Она села в тени невысокого терновника и поглядела на великана, неловко запрокидывая голову и улыбаясь. Он примостился рядом с нею да так близко, что Таня решила отодвинуться, но мешал куст. Она хотела встать, но подумала, что теперь сделать это неловко. А он сидел рядом, смотрел на нее, улыбался и молчал.
— Правда, что вы лучший землекоп в Кремнегорске? — спросила Таня.
— А не знаю, — просто ответил Мишка. — Отец меня всегда ругал, а вот люди хвалят… Может, и правда.
— Говорят, портреты ваши повсюду на стройке.
— Ты меня на «вы» не называй… кабы я старик был… ты меня просто: «Мишка» — и все!
Таня засмеялась.
— А портреты… это верно, есть… — проговорил он. — Да больно не похожи… Вот в журнале в одном… правда, хорошо вышло. Берегу его.

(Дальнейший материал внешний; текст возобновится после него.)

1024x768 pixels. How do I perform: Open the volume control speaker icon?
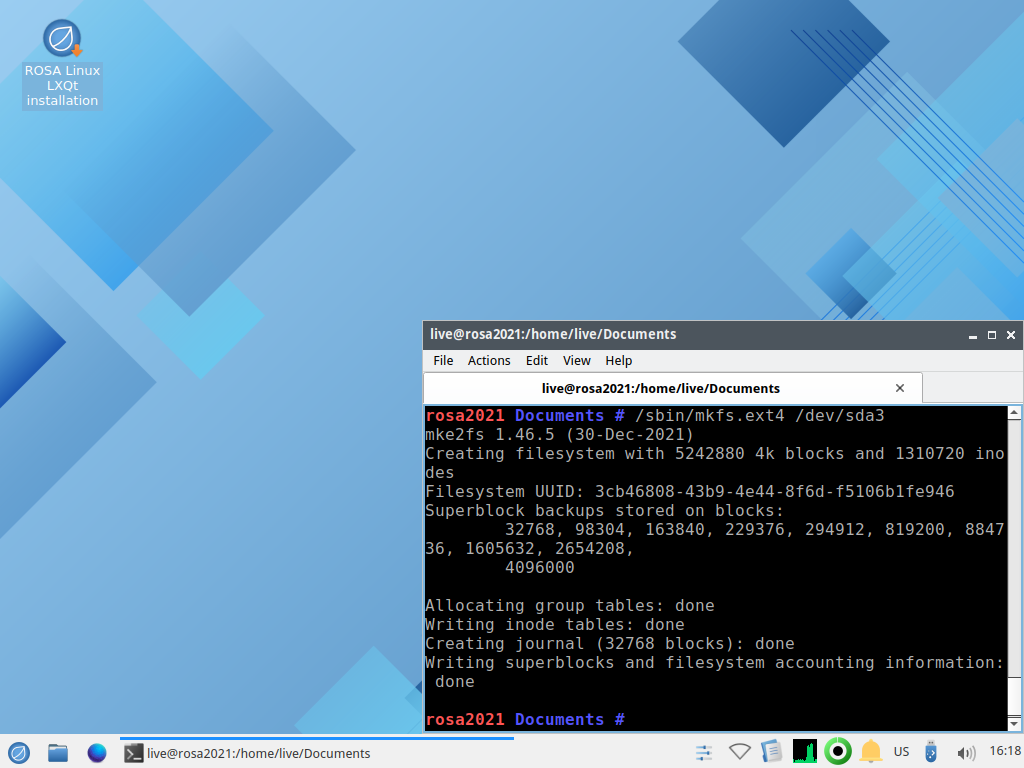click(966, 753)

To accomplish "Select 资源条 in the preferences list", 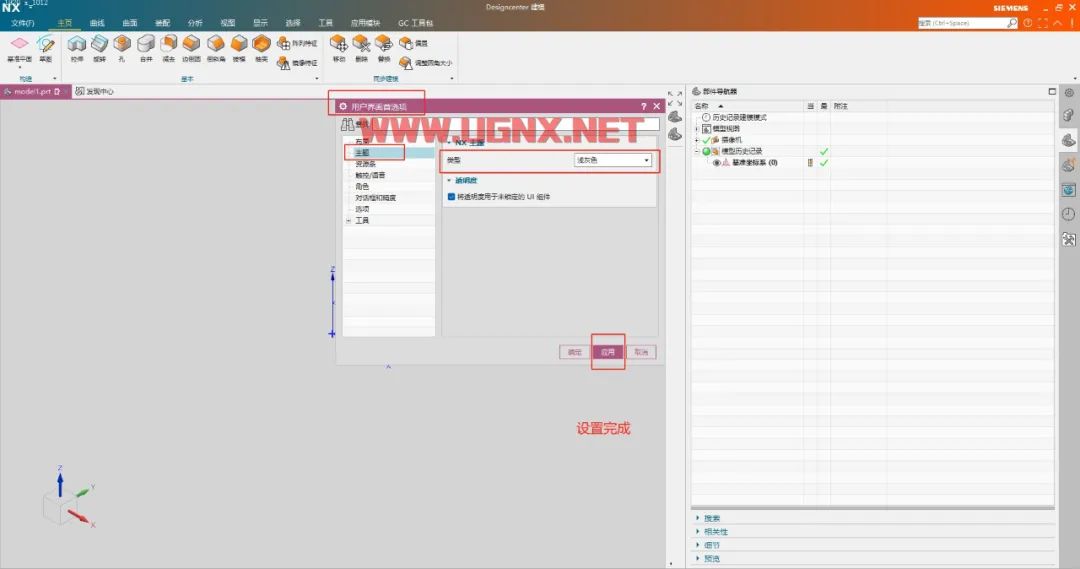I will [x=366, y=164].
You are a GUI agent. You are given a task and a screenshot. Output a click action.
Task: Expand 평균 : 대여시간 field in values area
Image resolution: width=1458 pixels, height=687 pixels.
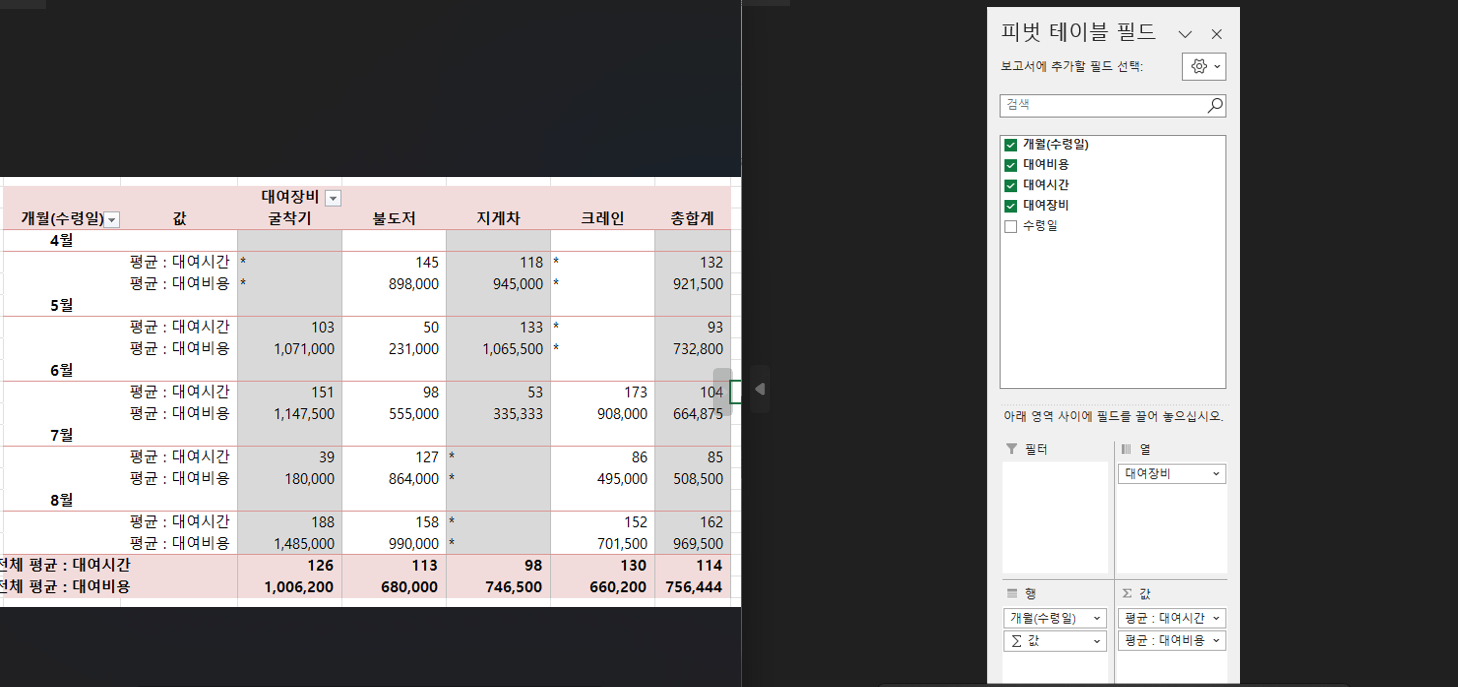coord(1216,619)
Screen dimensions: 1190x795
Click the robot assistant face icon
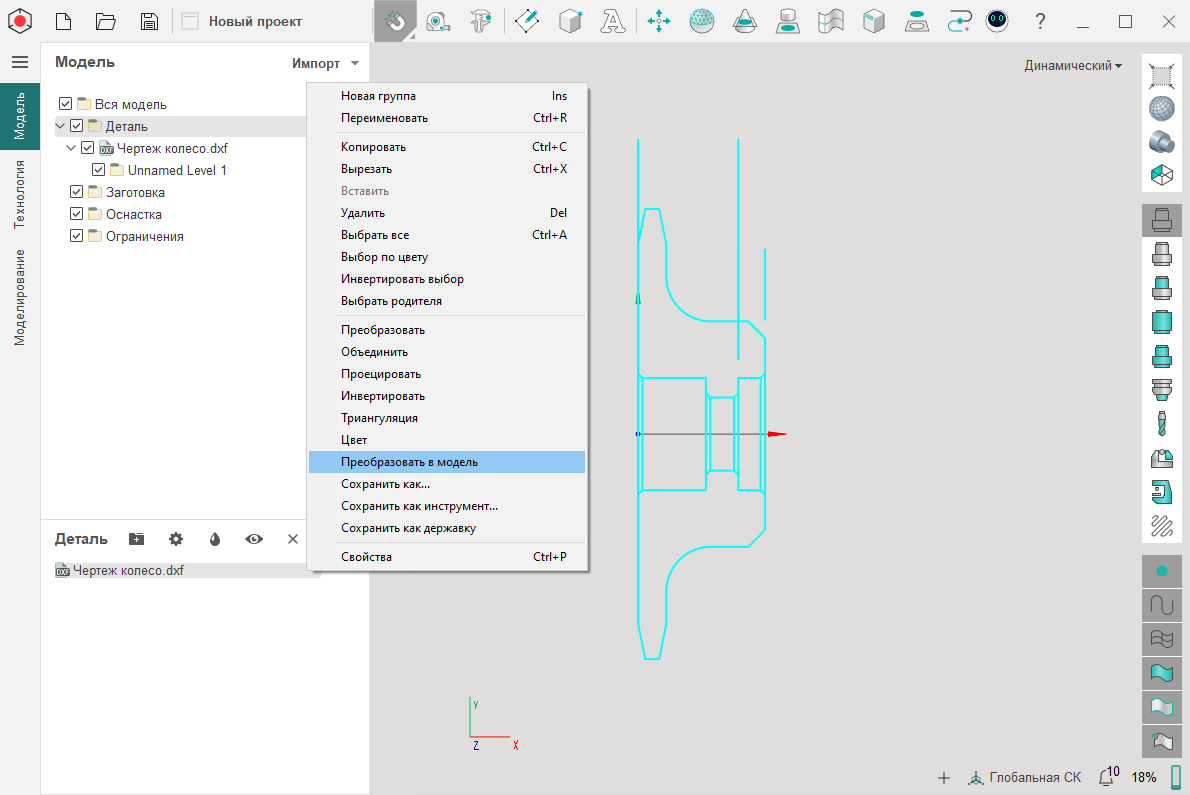pyautogui.click(x=995, y=21)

В деревню поеду, тятьке покажу.
— Я видела, — сказала Таня. — Хорошо…
Мишка обрадовался Таниным словам и, сам того не замечая, бережно обнял ее за талию.
Таня вскрикнула, вскочила, гневно посмотрела на растерявшегося великана и, схватив упавшую к ногам книжку, побежала в гору.
Он мог бы догнать ее, но не двинулся с места и только с грустной, виноватой улыбкой смотрел, как она убегает…
Весь следующий день он был больше обычного молчалив на работе и даже печален. Но траншею рыл еще азартнее и едва не сломал свою огромную лопату.
— Ты на кого серчаешь? — полюбопытствовал десятник.
— Не мешай, — Мишка яростно швырнул землю лопатой. — Зашибу…
Вечером он бродил у дома Пологовых, но зайти к ним не решился. Пришел он к этому дому и рано утром, но ее не встретил. Работал он в этот день трудно, тяжело, был мрачнее вчерашнего. Вечером отправился к Николаю, не застал его и вернулся в свою землянку.
Утром землекоп не вышел на смену, лежал молча на своей койке, закинув руки за голову, уставившись в потолок — на целую гирлянду новых лаптей. Лежал он в одежде, в ботах, ни о чем не думал и видел поле, темное от наплывших туч, поле — без единого цветка, без травинки… Мишка-землекоп тосковал.
Вернувшись со смены, товарищи сочувственно окружили его.
— Почему на работу не вышел? — спросил десятник. — Заболел? Чего молчишь? Если заболел, я так в сводку и запишу с твоих слов, выручу знатного землекопа.
— А вот мы сейчас проверим, — сказал какой-то рабочий и, подмигнув десятнику, вытащил из-под койки бутылку водки. — Лекарства хочешь, Мишка? Микстура — первый сорт!
Великан не глядя махнул рукой, вышиб бутылку, — стекло брызнуло, зазвенело по всей землянке, — отвернулся к стене.